WHAT THE TASK REQUIRES
Among the entries below, please repeat exactly and only the lines from the line containing "Open your profile" to the line containing "Image resolution: width=1271", both lines included.

Dataset items
· · · ·

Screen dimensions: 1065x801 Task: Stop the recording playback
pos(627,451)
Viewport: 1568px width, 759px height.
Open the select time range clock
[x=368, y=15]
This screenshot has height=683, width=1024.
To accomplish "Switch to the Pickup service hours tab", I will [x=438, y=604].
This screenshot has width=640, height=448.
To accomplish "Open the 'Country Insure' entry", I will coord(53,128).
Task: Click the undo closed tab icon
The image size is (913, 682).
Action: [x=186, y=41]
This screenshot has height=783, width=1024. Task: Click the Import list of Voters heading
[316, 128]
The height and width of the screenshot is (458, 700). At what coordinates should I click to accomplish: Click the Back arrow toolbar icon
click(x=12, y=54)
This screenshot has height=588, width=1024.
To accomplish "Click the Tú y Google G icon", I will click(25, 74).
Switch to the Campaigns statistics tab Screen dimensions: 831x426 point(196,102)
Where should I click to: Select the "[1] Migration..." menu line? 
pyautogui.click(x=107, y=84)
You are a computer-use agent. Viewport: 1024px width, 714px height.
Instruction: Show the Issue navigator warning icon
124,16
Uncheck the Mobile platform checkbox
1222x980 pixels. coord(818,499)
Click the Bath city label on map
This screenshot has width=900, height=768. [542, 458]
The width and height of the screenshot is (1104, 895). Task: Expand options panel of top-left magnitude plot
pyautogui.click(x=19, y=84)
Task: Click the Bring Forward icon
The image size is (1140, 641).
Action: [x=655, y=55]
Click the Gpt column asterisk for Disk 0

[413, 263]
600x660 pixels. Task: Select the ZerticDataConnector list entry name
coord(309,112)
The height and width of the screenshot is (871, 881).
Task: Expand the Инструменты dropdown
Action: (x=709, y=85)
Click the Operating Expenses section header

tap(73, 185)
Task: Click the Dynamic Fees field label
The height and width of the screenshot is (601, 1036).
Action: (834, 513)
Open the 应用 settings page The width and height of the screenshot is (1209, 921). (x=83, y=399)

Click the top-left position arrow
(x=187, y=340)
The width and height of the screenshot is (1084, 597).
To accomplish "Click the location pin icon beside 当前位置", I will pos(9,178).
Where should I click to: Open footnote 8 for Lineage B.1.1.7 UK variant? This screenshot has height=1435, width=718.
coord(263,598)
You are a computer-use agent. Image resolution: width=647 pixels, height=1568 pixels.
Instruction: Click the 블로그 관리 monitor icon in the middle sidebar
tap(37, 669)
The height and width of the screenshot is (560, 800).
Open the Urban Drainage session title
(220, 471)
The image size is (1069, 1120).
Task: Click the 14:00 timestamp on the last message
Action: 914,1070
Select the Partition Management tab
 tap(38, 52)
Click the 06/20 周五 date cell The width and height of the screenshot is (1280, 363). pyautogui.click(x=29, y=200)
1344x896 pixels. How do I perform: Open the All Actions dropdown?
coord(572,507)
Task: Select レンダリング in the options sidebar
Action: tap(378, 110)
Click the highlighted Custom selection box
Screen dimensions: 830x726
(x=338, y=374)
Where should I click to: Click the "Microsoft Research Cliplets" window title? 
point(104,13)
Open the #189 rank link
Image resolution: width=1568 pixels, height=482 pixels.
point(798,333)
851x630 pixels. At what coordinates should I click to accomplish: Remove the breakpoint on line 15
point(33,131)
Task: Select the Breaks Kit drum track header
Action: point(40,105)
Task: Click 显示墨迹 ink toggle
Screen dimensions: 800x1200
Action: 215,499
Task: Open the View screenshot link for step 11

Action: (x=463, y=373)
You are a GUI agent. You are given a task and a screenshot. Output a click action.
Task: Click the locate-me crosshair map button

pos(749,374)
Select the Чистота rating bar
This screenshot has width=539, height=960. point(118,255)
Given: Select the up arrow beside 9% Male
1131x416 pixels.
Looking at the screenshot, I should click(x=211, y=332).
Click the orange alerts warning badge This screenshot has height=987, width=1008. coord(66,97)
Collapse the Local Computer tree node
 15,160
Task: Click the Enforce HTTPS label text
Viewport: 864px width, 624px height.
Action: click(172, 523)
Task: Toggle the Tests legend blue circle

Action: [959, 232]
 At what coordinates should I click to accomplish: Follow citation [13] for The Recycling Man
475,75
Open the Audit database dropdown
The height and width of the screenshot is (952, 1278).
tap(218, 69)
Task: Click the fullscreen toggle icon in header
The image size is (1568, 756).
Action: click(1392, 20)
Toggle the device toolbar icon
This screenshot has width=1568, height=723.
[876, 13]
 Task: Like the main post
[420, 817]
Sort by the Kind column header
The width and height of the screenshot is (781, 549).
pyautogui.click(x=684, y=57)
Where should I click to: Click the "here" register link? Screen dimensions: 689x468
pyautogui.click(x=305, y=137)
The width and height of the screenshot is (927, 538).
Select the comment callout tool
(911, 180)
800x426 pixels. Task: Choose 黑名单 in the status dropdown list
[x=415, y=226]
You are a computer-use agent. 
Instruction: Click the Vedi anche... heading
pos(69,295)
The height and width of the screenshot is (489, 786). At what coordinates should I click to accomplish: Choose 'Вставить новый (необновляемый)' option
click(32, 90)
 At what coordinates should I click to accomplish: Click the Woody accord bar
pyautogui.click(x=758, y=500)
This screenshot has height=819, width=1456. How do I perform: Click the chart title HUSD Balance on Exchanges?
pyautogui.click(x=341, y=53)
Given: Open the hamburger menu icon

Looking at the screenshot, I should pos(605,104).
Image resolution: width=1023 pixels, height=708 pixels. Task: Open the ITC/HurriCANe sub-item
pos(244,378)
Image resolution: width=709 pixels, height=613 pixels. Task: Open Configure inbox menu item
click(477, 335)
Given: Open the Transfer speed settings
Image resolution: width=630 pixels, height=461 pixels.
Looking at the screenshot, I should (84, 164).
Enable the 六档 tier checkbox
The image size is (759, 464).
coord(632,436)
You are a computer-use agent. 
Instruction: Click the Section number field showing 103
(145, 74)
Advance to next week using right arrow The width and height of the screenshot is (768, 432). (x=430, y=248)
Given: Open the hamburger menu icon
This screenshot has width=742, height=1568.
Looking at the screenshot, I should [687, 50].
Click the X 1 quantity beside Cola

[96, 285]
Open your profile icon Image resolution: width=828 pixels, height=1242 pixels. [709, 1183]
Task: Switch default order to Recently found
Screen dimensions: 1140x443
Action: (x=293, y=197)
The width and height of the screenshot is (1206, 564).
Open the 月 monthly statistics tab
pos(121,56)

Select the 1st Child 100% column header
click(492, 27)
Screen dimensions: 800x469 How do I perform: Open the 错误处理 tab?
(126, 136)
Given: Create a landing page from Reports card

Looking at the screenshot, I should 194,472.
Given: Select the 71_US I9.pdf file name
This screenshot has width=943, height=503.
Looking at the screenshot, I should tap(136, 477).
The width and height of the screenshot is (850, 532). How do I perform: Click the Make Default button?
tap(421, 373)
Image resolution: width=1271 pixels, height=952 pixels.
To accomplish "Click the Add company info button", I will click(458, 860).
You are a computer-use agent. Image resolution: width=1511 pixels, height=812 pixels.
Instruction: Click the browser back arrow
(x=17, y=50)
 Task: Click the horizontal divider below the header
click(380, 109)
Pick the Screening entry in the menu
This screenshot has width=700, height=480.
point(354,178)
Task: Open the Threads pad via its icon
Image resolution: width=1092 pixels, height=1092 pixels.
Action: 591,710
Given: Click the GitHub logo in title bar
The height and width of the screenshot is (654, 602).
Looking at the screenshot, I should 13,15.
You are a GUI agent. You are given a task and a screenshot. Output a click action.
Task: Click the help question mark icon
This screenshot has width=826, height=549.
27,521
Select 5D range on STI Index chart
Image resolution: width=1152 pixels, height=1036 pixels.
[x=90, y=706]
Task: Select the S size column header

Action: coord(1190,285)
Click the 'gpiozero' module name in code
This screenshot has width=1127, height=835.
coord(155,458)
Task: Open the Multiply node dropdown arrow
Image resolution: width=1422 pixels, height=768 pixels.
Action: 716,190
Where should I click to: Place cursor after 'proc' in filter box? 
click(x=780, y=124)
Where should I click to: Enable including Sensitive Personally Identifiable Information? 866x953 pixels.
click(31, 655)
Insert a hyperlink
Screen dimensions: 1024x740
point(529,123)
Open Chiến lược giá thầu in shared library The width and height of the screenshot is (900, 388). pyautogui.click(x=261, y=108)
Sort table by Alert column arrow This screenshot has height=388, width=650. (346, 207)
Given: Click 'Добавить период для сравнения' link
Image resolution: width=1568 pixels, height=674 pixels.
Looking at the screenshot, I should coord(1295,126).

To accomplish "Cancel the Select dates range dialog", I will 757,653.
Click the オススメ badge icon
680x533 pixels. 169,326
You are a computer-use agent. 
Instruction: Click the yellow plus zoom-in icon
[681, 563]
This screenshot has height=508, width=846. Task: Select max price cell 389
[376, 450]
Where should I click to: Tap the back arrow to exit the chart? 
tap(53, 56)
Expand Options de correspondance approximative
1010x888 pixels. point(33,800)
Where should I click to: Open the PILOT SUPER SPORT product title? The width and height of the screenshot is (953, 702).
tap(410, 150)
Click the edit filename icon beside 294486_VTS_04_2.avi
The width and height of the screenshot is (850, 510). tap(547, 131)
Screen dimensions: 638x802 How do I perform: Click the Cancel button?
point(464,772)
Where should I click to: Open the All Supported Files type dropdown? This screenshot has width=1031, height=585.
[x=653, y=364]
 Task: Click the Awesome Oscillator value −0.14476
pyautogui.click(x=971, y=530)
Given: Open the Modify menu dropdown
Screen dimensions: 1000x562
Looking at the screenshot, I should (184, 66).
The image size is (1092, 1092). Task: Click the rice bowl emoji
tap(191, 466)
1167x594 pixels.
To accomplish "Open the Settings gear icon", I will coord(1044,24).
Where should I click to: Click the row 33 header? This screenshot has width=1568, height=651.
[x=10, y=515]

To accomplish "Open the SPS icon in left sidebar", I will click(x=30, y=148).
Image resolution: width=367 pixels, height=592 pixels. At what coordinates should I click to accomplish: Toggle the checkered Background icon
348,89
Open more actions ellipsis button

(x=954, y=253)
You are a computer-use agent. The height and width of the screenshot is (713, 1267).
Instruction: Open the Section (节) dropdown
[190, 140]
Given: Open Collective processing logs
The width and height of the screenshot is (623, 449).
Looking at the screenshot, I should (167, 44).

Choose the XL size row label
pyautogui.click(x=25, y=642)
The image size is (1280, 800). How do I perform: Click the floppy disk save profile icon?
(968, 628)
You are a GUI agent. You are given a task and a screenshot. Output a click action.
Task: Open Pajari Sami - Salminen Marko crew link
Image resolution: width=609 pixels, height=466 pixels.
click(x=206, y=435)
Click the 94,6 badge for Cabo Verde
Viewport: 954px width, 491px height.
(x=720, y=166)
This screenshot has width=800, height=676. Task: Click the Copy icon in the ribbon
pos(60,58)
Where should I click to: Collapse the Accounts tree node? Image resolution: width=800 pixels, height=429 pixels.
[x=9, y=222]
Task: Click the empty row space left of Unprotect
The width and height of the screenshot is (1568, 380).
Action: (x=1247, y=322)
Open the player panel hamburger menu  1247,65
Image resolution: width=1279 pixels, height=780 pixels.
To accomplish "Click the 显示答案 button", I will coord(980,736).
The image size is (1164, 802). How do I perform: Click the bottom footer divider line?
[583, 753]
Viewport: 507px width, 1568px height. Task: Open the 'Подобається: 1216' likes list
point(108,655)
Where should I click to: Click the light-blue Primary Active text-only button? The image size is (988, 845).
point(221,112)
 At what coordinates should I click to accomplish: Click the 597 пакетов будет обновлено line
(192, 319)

· · · ·

FINISHED TASK
Open your profile icon Image resolution: width=828 pixels, height=1242 pixels. [709, 1183]
Task: Switch default order to Recently found
Screen dimensions: 1140x443
Action: (x=293, y=197)
The width and height of the screenshot is (1206, 564).
Open the 月 monthly statistics tab
pos(121,56)

Select the 1st Child 100% column header
click(492, 27)
Screen dimensions: 800x469 How do I perform: Open the 错误处理 tab?
(126, 136)
Given: Create a landing page from Reports card

Looking at the screenshot, I should 194,472.
Given: Select the 71_US I9.pdf file name
This screenshot has width=943, height=503.
Looking at the screenshot, I should tap(136, 477).
The width and height of the screenshot is (850, 532). How do I perform: Click the Make Default button?
tap(421, 373)
Image resolution: width=1271 pixels, height=952 pixels.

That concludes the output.